About this task:
From the first line of the entries below through the line holding "Task: Toggle the heatmap layer button", write out every line exactly, please, and leave out the pictures.

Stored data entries
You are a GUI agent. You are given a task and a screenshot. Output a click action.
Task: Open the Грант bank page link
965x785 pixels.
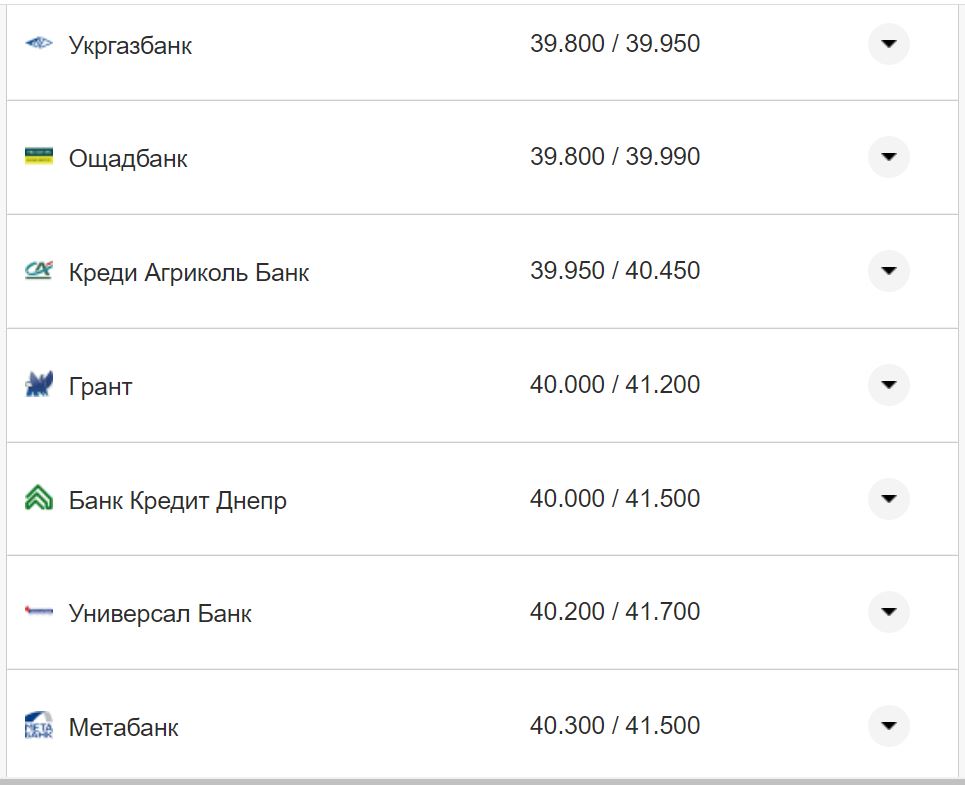coord(100,384)
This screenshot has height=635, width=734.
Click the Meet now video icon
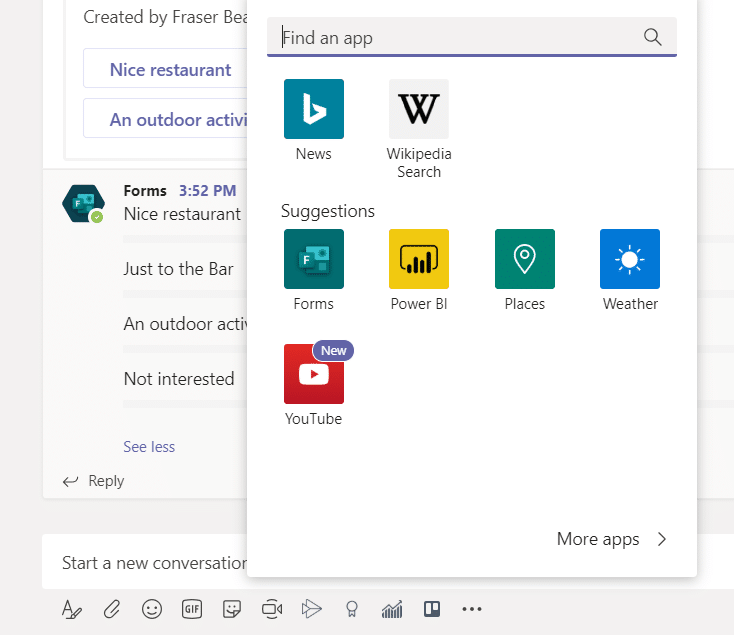[272, 608]
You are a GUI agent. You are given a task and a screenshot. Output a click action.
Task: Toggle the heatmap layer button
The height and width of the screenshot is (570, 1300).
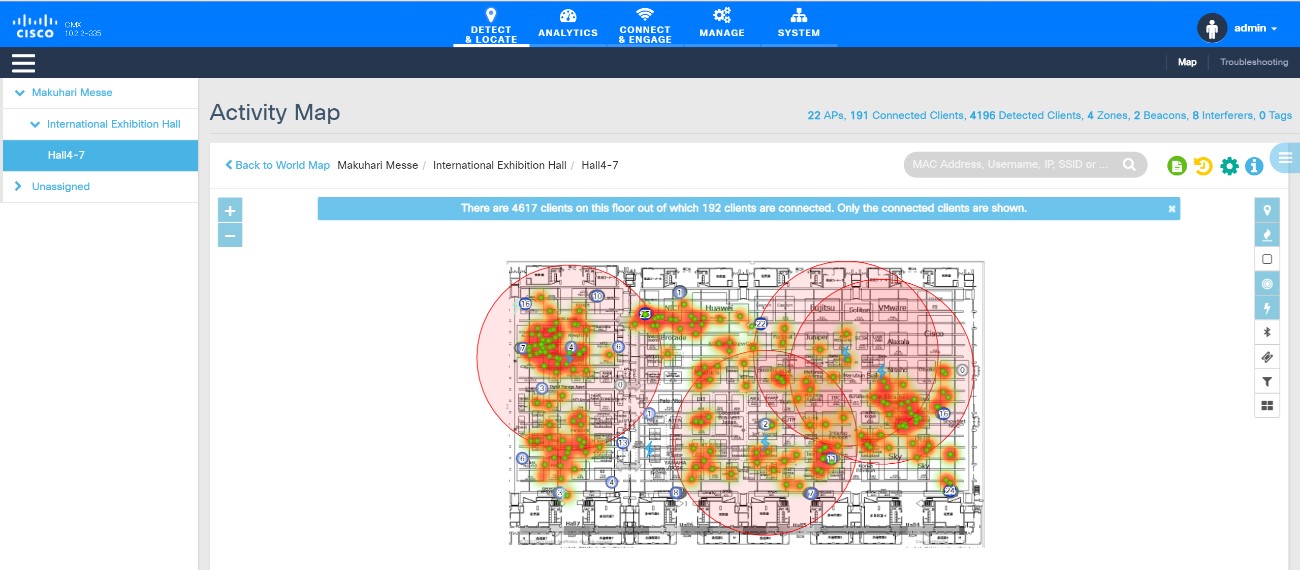click(1267, 235)
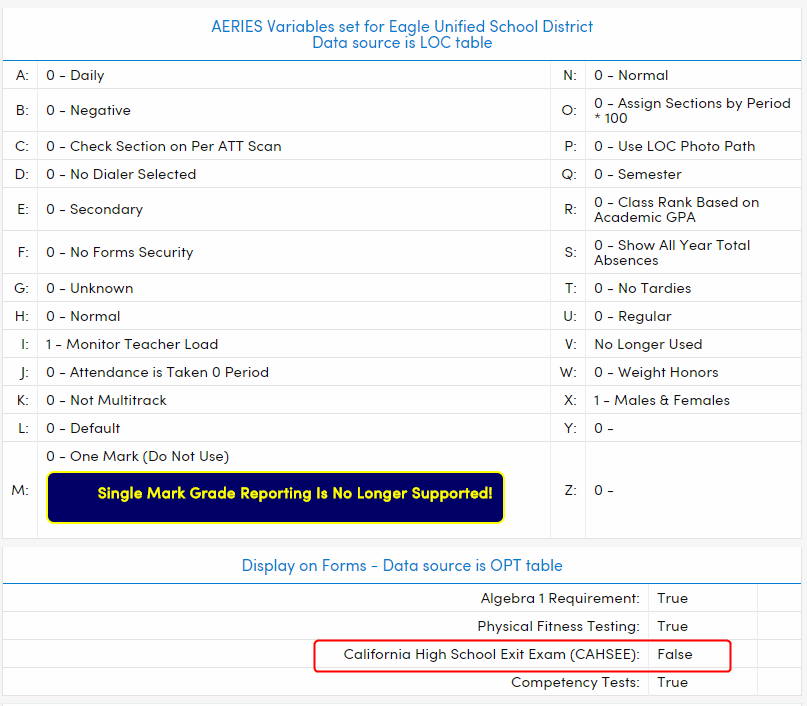Click the "Display on Forms" section header
The height and width of the screenshot is (706, 807).
(x=402, y=566)
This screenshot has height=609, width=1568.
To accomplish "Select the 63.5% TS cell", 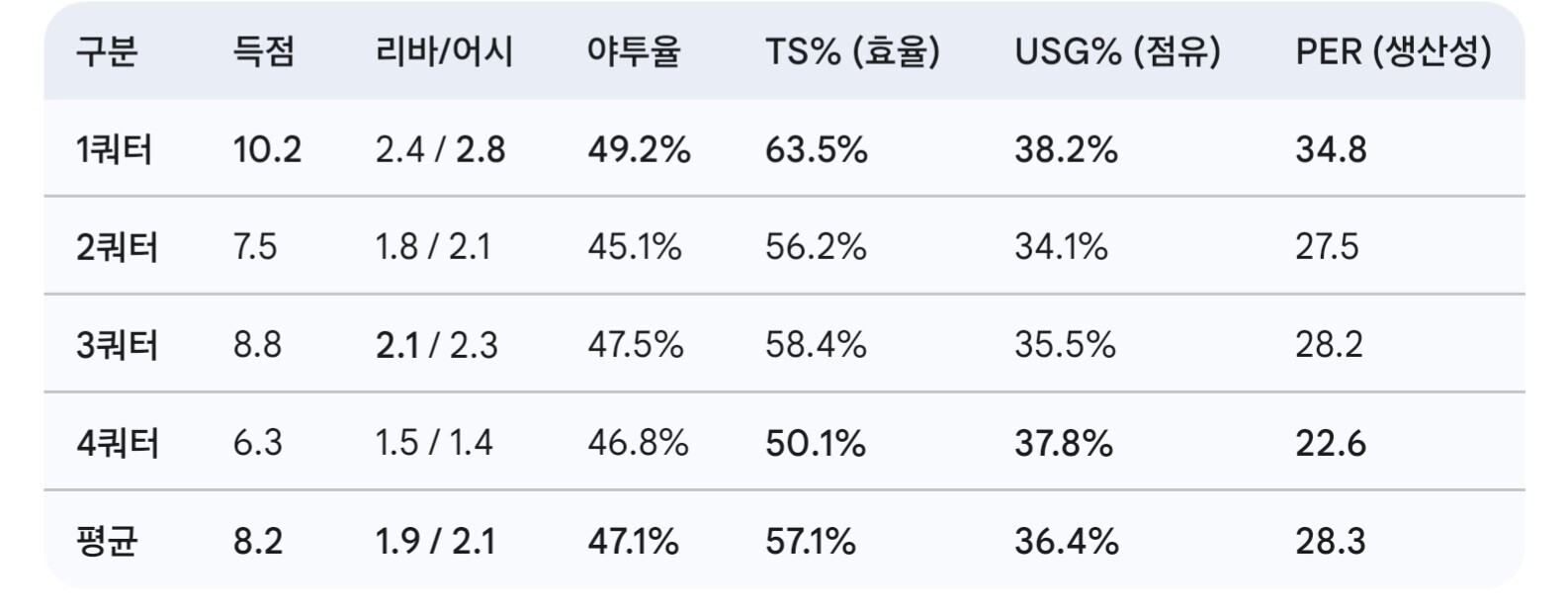I will click(816, 149).
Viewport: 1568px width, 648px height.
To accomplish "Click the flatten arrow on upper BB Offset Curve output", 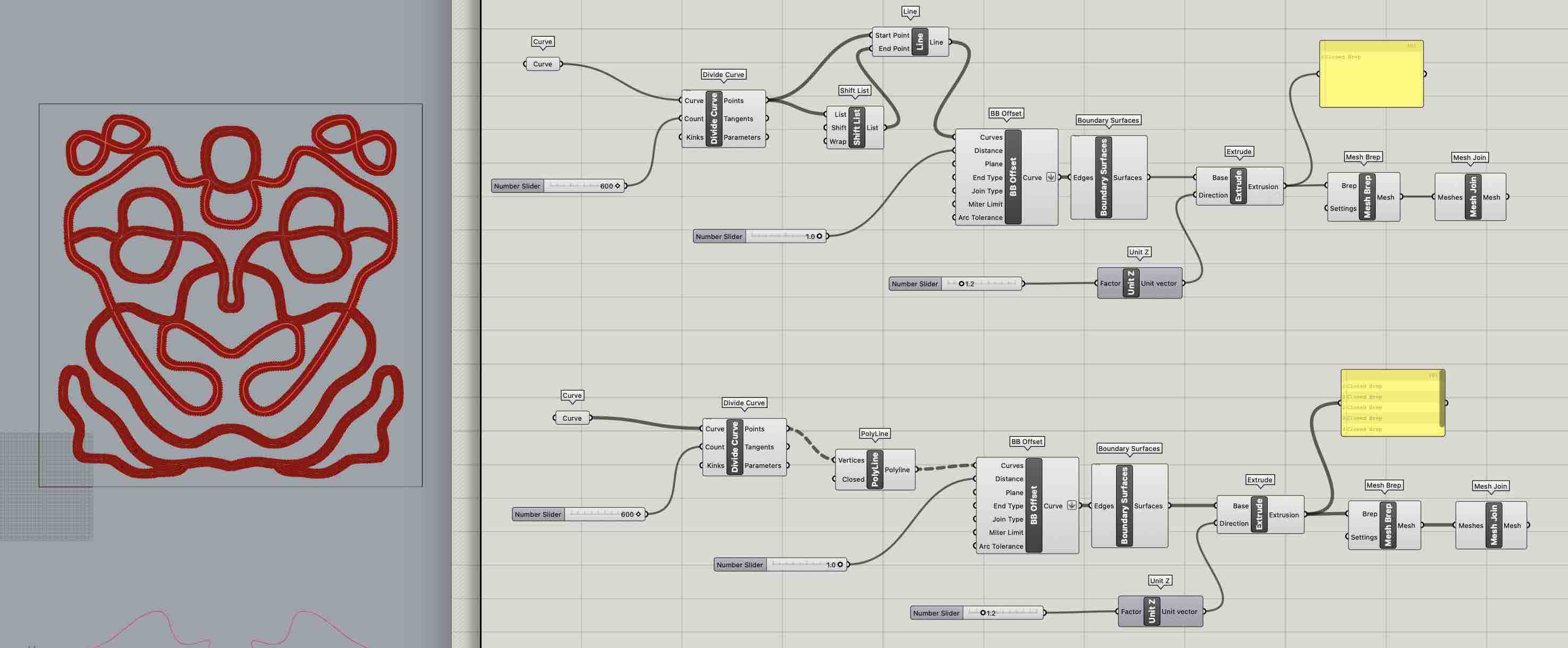I will 1051,177.
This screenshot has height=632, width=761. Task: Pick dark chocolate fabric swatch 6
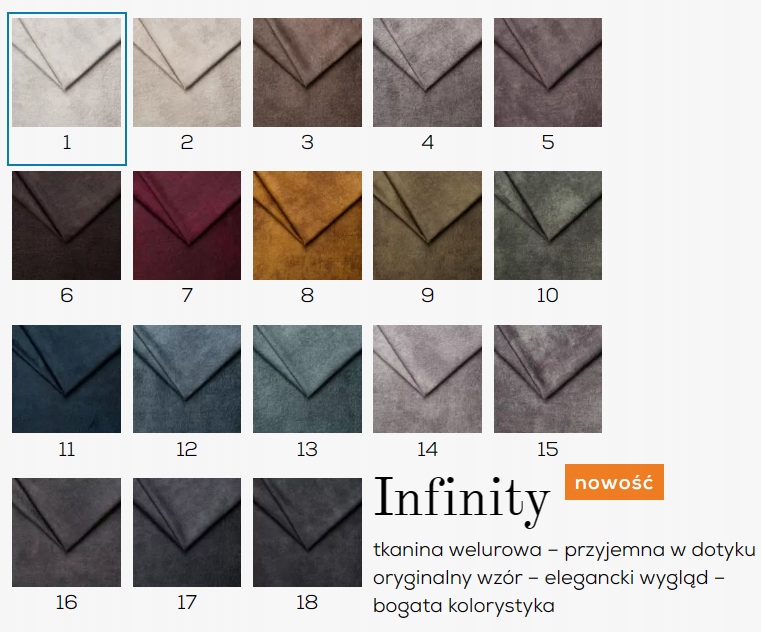click(x=66, y=225)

Answer to this exercise:
You are a GUI agent. You are given a task and a screenshot. Output a click action.
Task: Open the Грант bank page link
965x785 pixels.
coord(100,384)
This screenshot has height=635, width=734.
Click the Meet now video icon
[272, 608]
You are a GUI agent. You are given a task and a screenshot. Output a click action.
Task: Toggle the heatmap layer button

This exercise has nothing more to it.